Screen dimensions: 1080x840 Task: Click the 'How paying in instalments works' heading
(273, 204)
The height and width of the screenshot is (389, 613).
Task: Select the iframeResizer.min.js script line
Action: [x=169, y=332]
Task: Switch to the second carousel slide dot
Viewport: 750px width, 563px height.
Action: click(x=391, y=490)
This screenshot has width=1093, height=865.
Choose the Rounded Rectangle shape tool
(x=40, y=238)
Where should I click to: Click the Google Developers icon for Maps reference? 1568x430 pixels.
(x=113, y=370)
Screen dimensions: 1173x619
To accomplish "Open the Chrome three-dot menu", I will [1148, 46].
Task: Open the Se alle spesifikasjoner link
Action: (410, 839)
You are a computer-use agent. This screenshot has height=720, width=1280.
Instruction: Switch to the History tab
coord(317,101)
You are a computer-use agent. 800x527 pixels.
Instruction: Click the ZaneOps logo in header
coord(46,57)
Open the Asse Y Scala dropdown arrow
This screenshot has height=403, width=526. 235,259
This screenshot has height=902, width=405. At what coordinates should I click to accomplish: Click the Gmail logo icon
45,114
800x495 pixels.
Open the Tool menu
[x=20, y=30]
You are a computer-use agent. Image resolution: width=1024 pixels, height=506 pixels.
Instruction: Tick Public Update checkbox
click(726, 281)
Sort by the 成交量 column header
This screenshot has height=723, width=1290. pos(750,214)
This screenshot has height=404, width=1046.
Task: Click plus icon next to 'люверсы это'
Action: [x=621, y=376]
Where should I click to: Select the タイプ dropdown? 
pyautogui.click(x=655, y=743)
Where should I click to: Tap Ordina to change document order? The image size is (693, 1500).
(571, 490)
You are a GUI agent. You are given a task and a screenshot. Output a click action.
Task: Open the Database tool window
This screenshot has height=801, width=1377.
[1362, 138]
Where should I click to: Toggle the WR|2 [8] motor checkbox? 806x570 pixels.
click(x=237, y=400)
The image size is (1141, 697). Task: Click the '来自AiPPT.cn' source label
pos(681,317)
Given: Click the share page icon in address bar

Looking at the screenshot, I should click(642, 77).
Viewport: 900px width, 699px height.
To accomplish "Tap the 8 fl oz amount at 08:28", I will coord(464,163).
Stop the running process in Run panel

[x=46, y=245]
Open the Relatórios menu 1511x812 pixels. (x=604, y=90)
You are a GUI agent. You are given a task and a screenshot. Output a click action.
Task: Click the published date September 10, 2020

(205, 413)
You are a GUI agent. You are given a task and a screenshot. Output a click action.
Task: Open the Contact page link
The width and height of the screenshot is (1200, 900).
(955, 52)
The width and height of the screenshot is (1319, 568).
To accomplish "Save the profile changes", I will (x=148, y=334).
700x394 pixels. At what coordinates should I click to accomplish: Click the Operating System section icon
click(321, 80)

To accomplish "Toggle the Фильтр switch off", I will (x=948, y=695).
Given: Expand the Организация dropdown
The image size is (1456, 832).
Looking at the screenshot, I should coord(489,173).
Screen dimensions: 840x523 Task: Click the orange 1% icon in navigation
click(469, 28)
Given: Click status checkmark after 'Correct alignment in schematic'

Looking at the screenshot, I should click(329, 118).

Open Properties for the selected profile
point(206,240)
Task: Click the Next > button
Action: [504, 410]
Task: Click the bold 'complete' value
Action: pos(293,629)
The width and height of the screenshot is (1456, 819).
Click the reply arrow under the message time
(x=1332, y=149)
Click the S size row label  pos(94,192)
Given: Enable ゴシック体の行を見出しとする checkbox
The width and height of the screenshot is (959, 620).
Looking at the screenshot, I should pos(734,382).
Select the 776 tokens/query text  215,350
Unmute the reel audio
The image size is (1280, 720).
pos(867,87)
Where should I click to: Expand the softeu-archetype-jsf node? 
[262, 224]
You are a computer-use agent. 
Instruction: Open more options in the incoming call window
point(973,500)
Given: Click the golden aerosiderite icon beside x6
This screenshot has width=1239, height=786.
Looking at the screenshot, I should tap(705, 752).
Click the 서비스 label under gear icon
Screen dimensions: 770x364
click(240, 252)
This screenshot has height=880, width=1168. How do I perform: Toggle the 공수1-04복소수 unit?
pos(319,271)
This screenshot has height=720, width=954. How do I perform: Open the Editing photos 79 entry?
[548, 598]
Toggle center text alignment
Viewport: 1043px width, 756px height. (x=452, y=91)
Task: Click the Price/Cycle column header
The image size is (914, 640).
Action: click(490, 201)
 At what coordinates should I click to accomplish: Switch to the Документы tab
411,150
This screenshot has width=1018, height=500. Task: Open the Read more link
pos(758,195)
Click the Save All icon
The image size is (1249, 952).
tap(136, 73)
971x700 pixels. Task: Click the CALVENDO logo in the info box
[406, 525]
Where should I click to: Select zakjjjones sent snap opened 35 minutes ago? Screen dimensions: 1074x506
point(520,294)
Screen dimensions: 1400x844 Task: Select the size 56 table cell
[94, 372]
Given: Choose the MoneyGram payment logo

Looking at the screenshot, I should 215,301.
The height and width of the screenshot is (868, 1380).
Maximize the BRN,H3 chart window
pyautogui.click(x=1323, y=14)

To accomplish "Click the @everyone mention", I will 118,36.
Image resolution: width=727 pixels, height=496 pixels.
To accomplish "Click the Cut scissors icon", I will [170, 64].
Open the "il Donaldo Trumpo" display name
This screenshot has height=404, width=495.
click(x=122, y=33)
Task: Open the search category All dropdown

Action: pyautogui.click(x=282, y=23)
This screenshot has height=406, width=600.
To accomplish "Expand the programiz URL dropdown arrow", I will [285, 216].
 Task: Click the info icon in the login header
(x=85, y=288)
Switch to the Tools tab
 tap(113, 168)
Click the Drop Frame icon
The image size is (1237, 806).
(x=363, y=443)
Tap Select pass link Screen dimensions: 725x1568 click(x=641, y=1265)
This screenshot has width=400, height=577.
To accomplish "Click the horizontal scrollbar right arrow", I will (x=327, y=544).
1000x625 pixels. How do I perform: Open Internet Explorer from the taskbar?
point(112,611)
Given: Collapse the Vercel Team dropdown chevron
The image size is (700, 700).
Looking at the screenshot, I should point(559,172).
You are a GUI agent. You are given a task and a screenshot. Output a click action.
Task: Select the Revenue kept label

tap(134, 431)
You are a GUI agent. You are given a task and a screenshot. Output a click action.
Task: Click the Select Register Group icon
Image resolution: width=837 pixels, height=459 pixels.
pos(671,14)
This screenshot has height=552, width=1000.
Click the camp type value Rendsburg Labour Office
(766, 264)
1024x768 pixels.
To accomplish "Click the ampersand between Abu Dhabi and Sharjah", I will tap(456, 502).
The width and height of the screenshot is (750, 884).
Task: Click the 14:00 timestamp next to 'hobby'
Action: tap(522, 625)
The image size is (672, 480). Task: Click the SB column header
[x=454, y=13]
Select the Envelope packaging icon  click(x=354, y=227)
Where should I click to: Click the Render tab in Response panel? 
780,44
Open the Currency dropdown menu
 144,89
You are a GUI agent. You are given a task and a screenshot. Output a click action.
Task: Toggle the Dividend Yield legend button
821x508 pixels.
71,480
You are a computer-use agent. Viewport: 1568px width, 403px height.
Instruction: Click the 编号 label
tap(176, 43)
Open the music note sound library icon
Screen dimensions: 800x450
■ ■ ■
WHAT THIS TASK INVOLVES: Give every entry back unchanged. Leave none out.

EXERCISE RESPONSE:
Screen dimensions: 1080x840 Task: Click the 'How paying in instalments works' heading
(273, 204)
The height and width of the screenshot is (389, 613).
Task: Select the iframeResizer.min.js script line
Action: [x=169, y=332]
Task: Switch to the second carousel slide dot
Viewport: 750px width, 563px height.
Action: click(x=391, y=490)
This screenshot has width=1093, height=865.
Choose the Rounded Rectangle shape tool
(x=40, y=238)
Where should I click to: Click the Google Developers icon for Maps reference? 1568x430 pixels.
(x=113, y=370)
Screen dimensions: 1173x619
To accomplish "Open the Chrome three-dot menu", I will [1148, 46].
Task: Open the Se alle spesifikasjoner link
Action: (410, 839)
You are a computer-use agent. This screenshot has height=720, width=1280.
Instruction: Switch to the History tab
coord(317,101)
You are a computer-use agent. 800x527 pixels.
Instruction: Click the ZaneOps logo in header
coord(46,57)
Open the Asse Y Scala dropdown arrow
This screenshot has height=403, width=526. 235,259
This screenshot has height=902, width=405. At what coordinates should I click to accomplish: Click the Gmail logo icon
45,114
800x495 pixels.
Open the Tool menu
[x=20, y=30]
You are a computer-use agent. Image resolution: width=1024 pixels, height=506 pixels.
Instruction: Tick Public Update checkbox
click(726, 281)
Sort by the 成交量 column header
This screenshot has height=723, width=1290. pos(750,214)
This screenshot has height=404, width=1046.
Task: Click plus icon next to 'люверсы это'
Action: [x=621, y=376]
Where should I click to: Select the タイプ dropdown? 
pyautogui.click(x=655, y=743)
Where should I click to: Tap Ordina to change document order? The image size is (693, 1500).
(571, 490)
You are a GUI agent. You are given a task and a screenshot. Output a click action.
Task: Open the Database tool window
This screenshot has height=801, width=1377.
[1362, 138]
Where should I click to: Toggle the WR|2 [8] motor checkbox? 806x570 pixels.
click(x=237, y=400)
The image size is (1141, 697). Task: Click the '来自AiPPT.cn' source label
pos(681,317)
Given: Click the share page icon in address bar

Looking at the screenshot, I should click(642, 77).
Viewport: 900px width, 699px height.
To accomplish "Tap the 8 fl oz amount at 08:28", I will coord(464,163).
Stop the running process in Run panel

[x=46, y=245]
Open the Relatórios menu 1511x812 pixels. (x=604, y=90)
You are a GUI agent. You are given a task and a screenshot. Output a click action.
Task: Click the published date September 10, 2020

(205, 413)
You are a GUI agent. You are given a task and a screenshot. Output a click action.
Task: Open the Contact page link
The width and height of the screenshot is (1200, 900).
(955, 52)
The width and height of the screenshot is (1319, 568).
To accomplish "Save the profile changes", I will (x=148, y=334).
700x394 pixels. At what coordinates should I click to accomplish: Click the Operating System section icon
click(321, 80)

To accomplish "Toggle the Фильтр switch off", I will (x=948, y=695).
Given: Expand the Организация dropdown
The image size is (1456, 832).
Looking at the screenshot, I should coord(489,173).
Screen dimensions: 840x523 Task: Click the orange 1% icon in navigation
click(469, 28)
Given: Click status checkmark after 'Correct alignment in schematic'

Looking at the screenshot, I should click(329, 118).

Open Properties for the selected profile
point(206,240)
Task: Click the Next > button
Action: [504, 410]
Task: Click the bold 'complete' value
Action: pos(293,629)
The width and height of the screenshot is (1456, 819).
Click the reply arrow under the message time
(x=1332, y=149)
Click the S size row label  pos(94,192)
Given: Enable ゴシック体の行を見出しとする checkbox
The width and height of the screenshot is (959, 620).
Looking at the screenshot, I should pos(734,382).
Select the 776 tokens/query text  215,350
Unmute the reel audio
The image size is (1280, 720).
pos(867,87)
Where should I click to: Expand the softeu-archetype-jsf node? 
[262, 224]
You are a computer-use agent. 
Instruction: Open more options in the incoming call window
point(973,500)
Given: Click the golden aerosiderite icon beside x6
This screenshot has width=1239, height=786.
Looking at the screenshot, I should tap(705, 752).
Click the 서비스 label under gear icon
Screen dimensions: 770x364
click(240, 252)
This screenshot has height=880, width=1168. How do I perform: Toggle the 공수1-04복소수 unit?
pos(319,271)
This screenshot has height=720, width=954. How do I perform: Open the Editing photos 79 entry?
[548, 598]
Toggle center text alignment
Viewport: 1043px width, 756px height. (x=452, y=91)
Task: Click the Price/Cycle column header
The image size is (914, 640).
Action: click(490, 201)
 At what coordinates should I click to accomplish: Switch to the Документы tab
411,150
This screenshot has width=1018, height=500. Task: Open the Read more link
pos(758,195)
Click the Save All icon
The image size is (1249, 952).
tap(136, 73)
971x700 pixels. Task: Click the CALVENDO logo in the info box
[406, 525]
Where should I click to: Select zakjjjones sent snap opened 35 minutes ago? Screen dimensions: 1074x506
point(520,294)
Screen dimensions: 1400x844 Task: Select the size 56 table cell
[94, 372]
Given: Choose the MoneyGram payment logo

Looking at the screenshot, I should 215,301.
The height and width of the screenshot is (868, 1380).
Maximize the BRN,H3 chart window
pyautogui.click(x=1323, y=14)

To accomplish "Click the @everyone mention", I will 118,36.
Image resolution: width=727 pixels, height=496 pixels.
To accomplish "Click the Cut scissors icon", I will [170, 64].
Open the "il Donaldo Trumpo" display name
This screenshot has height=404, width=495.
click(x=122, y=33)
Task: Open the search category All dropdown

Action: pyautogui.click(x=282, y=23)
This screenshot has height=406, width=600.
To accomplish "Expand the programiz URL dropdown arrow", I will [285, 216].
 Task: Click the info icon in the login header
(x=85, y=288)
Switch to the Tools tab
 tap(113, 168)
Click the Drop Frame icon
The image size is (1237, 806).
(x=363, y=443)
Tap Select pass link Screen dimensions: 725x1568 click(x=641, y=1265)
This screenshot has width=400, height=577.
To accomplish "Click the horizontal scrollbar right arrow", I will (x=327, y=544).
1000x625 pixels. How do I perform: Open Internet Explorer from the taskbar?
point(112,611)
Given: Collapse the Vercel Team dropdown chevron
The image size is (700, 700).
Looking at the screenshot, I should point(559,172).
You are a GUI agent. You are given a task and a screenshot. Output a click action.
Task: Select the Revenue kept label

tap(134, 431)
You are a GUI agent. You are given a task and a screenshot. Output a click action.
Task: Click the Select Register Group icon
Image resolution: width=837 pixels, height=459 pixels.
pos(671,14)
This screenshot has height=552, width=1000.
Click the camp type value Rendsburg Labour Office
(766, 264)
1024x768 pixels.
To accomplish "Click the ampersand between Abu Dhabi and Sharjah", I will tap(456, 502).
The width and height of the screenshot is (750, 884).
Task: Click the 14:00 timestamp next to 'hobby'
Action: tap(522, 625)
The image size is (672, 480). Task: Click the SB column header
[x=454, y=13]
Select the Envelope packaging icon  click(x=354, y=227)
Where should I click to: Click the Render tab in Response panel? 
780,44
Open the Currency dropdown menu
 144,89
You are a GUI agent. You are given a task and a screenshot. Output a click action.
Task: Toggle the Dividend Yield legend button
821x508 pixels.
71,480
You are a computer-use agent. Viewport: 1568px width, 403px height.
Instruction: Click the 编号 label
tap(176, 43)
Open the music note sound library icon
Screen dimensions: 800x450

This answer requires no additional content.